TASK INSTRUCTIONS: The answer must be an exact copy of the lines from the one holding "Image resolution: width=980" through the final line of the entries, and nothing else.

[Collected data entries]
====

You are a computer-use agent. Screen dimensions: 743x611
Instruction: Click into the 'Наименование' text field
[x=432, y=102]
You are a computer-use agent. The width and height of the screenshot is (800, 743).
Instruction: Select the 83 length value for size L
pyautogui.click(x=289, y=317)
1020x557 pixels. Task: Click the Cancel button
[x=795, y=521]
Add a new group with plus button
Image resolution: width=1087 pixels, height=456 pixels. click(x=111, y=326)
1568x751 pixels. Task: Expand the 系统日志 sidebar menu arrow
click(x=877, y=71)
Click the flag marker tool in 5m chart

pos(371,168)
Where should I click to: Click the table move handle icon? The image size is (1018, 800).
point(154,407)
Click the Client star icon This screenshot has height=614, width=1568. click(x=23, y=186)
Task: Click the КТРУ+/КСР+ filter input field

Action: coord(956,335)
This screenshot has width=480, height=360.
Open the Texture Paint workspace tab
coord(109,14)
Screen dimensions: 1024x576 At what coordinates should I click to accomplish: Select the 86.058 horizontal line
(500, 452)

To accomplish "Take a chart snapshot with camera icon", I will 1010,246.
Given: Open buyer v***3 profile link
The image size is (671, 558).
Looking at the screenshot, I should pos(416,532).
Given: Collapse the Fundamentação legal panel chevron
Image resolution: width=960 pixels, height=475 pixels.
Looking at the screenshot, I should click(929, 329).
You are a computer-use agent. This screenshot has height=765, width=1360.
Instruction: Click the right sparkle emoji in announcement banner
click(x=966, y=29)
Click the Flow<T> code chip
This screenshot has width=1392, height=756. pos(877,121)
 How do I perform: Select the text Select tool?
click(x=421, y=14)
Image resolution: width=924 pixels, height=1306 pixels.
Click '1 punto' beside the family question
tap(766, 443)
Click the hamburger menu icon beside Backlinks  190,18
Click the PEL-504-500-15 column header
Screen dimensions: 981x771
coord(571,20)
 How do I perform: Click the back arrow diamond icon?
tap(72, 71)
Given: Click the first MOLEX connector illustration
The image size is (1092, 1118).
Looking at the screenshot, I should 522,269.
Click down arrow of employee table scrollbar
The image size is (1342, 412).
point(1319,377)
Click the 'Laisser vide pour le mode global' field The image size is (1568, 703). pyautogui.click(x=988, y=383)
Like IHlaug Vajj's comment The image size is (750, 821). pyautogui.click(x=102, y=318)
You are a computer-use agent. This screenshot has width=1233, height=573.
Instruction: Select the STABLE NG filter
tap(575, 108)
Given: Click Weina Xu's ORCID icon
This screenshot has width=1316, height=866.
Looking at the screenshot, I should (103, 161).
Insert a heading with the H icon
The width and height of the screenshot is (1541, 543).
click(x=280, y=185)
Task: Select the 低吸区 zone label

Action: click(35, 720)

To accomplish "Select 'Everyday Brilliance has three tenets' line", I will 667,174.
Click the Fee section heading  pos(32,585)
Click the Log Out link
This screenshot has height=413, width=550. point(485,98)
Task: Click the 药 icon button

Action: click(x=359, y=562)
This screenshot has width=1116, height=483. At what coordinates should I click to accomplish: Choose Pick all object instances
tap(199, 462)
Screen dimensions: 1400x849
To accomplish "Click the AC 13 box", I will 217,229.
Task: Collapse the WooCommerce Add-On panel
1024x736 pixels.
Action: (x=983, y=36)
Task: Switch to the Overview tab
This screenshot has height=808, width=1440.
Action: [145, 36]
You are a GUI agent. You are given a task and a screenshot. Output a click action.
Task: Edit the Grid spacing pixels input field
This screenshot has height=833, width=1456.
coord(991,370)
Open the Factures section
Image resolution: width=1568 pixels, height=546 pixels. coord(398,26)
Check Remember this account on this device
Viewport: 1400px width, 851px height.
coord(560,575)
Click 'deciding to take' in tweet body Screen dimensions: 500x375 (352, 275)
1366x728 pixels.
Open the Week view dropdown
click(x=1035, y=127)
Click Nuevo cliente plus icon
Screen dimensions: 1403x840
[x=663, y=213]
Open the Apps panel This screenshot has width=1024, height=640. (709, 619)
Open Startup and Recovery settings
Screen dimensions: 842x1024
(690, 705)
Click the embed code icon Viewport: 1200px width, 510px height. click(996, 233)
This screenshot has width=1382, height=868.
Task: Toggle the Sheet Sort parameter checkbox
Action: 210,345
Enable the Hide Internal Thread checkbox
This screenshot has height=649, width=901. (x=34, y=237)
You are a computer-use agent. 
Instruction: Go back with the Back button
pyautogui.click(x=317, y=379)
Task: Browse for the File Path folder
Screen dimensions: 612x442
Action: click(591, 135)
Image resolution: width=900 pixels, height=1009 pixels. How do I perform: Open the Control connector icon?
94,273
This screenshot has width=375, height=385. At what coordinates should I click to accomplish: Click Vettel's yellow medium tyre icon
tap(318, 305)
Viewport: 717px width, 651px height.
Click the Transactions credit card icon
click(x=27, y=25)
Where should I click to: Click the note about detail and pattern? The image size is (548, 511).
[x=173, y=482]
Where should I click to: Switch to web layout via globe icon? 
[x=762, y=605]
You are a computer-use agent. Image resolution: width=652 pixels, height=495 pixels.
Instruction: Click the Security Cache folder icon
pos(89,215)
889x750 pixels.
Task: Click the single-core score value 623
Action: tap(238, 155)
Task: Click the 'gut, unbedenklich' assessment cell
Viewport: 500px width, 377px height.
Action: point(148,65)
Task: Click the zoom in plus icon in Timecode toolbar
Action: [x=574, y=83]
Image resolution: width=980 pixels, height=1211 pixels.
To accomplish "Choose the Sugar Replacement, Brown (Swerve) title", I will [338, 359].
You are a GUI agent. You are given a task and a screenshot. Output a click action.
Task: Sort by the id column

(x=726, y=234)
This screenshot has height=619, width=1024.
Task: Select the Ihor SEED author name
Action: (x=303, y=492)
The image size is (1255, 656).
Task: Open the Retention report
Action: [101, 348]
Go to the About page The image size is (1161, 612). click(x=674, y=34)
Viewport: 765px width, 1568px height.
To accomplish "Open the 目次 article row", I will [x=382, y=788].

====

SOLUTION TO THIS PROBLEM:
Image resolution: width=980 pixels, height=1211 pixels.
To accomplish "Choose the Sugar Replacement, Brown (Swerve) title", I will [338, 359].
You are a GUI agent. You are given a task and a screenshot. Output a click action.
Task: Sort by the id column

(x=726, y=234)
This screenshot has height=619, width=1024.
Task: Select the Ihor SEED author name
Action: (x=303, y=492)
The image size is (1255, 656).
Task: Open the Retention report
Action: [101, 348]
Go to the About page The image size is (1161, 612). click(x=674, y=34)
Viewport: 765px width, 1568px height.
To accomplish "Open the 目次 article row", I will [x=382, y=788].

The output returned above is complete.